■ **Records for processing**

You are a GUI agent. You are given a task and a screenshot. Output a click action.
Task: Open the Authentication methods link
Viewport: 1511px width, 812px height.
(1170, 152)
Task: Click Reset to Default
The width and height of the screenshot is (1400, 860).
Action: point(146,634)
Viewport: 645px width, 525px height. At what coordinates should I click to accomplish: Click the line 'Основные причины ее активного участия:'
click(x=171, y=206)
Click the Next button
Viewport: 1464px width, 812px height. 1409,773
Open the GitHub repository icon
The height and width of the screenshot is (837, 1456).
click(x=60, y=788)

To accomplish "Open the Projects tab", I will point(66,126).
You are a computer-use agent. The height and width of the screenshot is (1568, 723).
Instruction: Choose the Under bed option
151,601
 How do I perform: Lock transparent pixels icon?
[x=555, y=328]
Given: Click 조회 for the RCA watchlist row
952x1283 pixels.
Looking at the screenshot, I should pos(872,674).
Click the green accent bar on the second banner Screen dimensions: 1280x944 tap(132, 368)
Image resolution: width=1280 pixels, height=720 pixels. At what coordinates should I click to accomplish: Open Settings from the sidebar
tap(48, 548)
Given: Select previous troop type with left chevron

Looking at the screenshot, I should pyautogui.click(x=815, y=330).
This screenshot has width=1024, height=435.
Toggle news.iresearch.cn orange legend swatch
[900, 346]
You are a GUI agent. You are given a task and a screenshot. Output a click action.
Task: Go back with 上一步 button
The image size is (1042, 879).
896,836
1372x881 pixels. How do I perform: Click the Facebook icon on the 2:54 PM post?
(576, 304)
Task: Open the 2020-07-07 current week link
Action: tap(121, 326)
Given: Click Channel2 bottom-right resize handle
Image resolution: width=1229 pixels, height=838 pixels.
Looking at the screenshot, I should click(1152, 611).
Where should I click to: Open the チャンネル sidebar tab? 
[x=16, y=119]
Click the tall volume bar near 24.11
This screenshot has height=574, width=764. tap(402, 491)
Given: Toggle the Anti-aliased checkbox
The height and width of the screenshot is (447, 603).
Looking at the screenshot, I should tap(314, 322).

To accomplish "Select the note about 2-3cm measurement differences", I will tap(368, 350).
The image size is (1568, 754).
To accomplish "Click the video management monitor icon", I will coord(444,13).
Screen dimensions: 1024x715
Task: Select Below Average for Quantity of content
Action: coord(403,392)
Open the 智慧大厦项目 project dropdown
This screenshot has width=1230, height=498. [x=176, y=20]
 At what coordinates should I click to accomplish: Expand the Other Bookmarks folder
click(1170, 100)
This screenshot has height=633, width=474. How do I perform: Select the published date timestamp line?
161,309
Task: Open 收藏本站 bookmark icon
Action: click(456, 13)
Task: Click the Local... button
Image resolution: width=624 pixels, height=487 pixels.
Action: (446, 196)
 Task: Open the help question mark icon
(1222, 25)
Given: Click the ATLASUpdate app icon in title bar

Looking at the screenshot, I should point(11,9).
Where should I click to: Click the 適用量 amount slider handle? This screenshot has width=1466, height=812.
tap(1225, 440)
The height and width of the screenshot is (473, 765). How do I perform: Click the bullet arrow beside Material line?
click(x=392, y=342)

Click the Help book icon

■ **Your assignment**
Copy every line that appears above, with each word kept as it is.

■ **Task result**
You are a GUI agent. You are given a task and a screenshot. Output a click action.
Task: Open the Authentication methods link
Viewport: 1511px width, 812px height.
(1170, 152)
Task: Click Reset to Default
The width and height of the screenshot is (1400, 860).
Action: point(146,634)
Viewport: 645px width, 525px height. At what coordinates should I click to accomplish: Click the line 'Основные причины ее активного участия:'
click(x=171, y=206)
Click the Next button
Viewport: 1464px width, 812px height. 1409,773
Open the GitHub repository icon
The height and width of the screenshot is (837, 1456).
click(x=60, y=788)

To accomplish "Open the Projects tab", I will point(66,126).
You are a computer-use agent. The height and width of the screenshot is (1568, 723).
Instruction: Choose the Under bed option
151,601
 How do I perform: Lock transparent pixels icon?
[x=555, y=328]
Given: Click 조회 for the RCA watchlist row
952x1283 pixels.
Looking at the screenshot, I should pos(872,674).
Click the green accent bar on the second banner Screen dimensions: 1280x944 tap(132, 368)
Image resolution: width=1280 pixels, height=720 pixels. At what coordinates should I click to accomplish: Open Settings from the sidebar
tap(48, 548)
Given: Select previous troop type with left chevron

Looking at the screenshot, I should pyautogui.click(x=815, y=330).
This screenshot has width=1024, height=435.
Toggle news.iresearch.cn orange legend swatch
[900, 346]
You are a GUI agent. You are given a task and a screenshot. Output a click action.
Task: Go back with 上一步 button
The image size is (1042, 879).
896,836
1372x881 pixels. How do I perform: Click the Facebook icon on the 2:54 PM post?
(576, 304)
Task: Open the 2020-07-07 current week link
Action: tap(121, 326)
Given: Click Channel2 bottom-right resize handle
Image resolution: width=1229 pixels, height=838 pixels.
Looking at the screenshot, I should click(1152, 611).
Where should I click to: Open the チャンネル sidebar tab? 
[x=16, y=119]
Click the tall volume bar near 24.11
This screenshot has height=574, width=764. tap(402, 491)
Given: Toggle the Anti-aliased checkbox
The height and width of the screenshot is (447, 603).
Looking at the screenshot, I should tap(314, 322).

To accomplish "Select the note about 2-3cm measurement differences", I will tap(368, 350).
The image size is (1568, 754).
To accomplish "Click the video management monitor icon", I will coord(444,13).
Screen dimensions: 1024x715
Task: Select Below Average for Quantity of content
Action: coord(403,392)
Open the 智慧大厦项目 project dropdown
This screenshot has width=1230, height=498. [x=176, y=20]
 At what coordinates should I click to accomplish: Expand the Other Bookmarks folder
click(1170, 100)
This screenshot has height=633, width=474. How do I perform: Select the published date timestamp line?
161,309
Task: Open 收藏本站 bookmark icon
Action: click(456, 13)
Task: Click the Local... button
Image resolution: width=624 pixels, height=487 pixels.
Action: (446, 196)
 Task: Open the help question mark icon
(1222, 25)
Given: Click the ATLASUpdate app icon in title bar

Looking at the screenshot, I should point(11,9).
Where should I click to: Click the 適用量 amount slider handle? This screenshot has width=1466, height=812.
tap(1225, 440)
The height and width of the screenshot is (473, 765). How do I perform: Click the bullet arrow beside Material line?
click(x=392, y=342)

Click the Help book icon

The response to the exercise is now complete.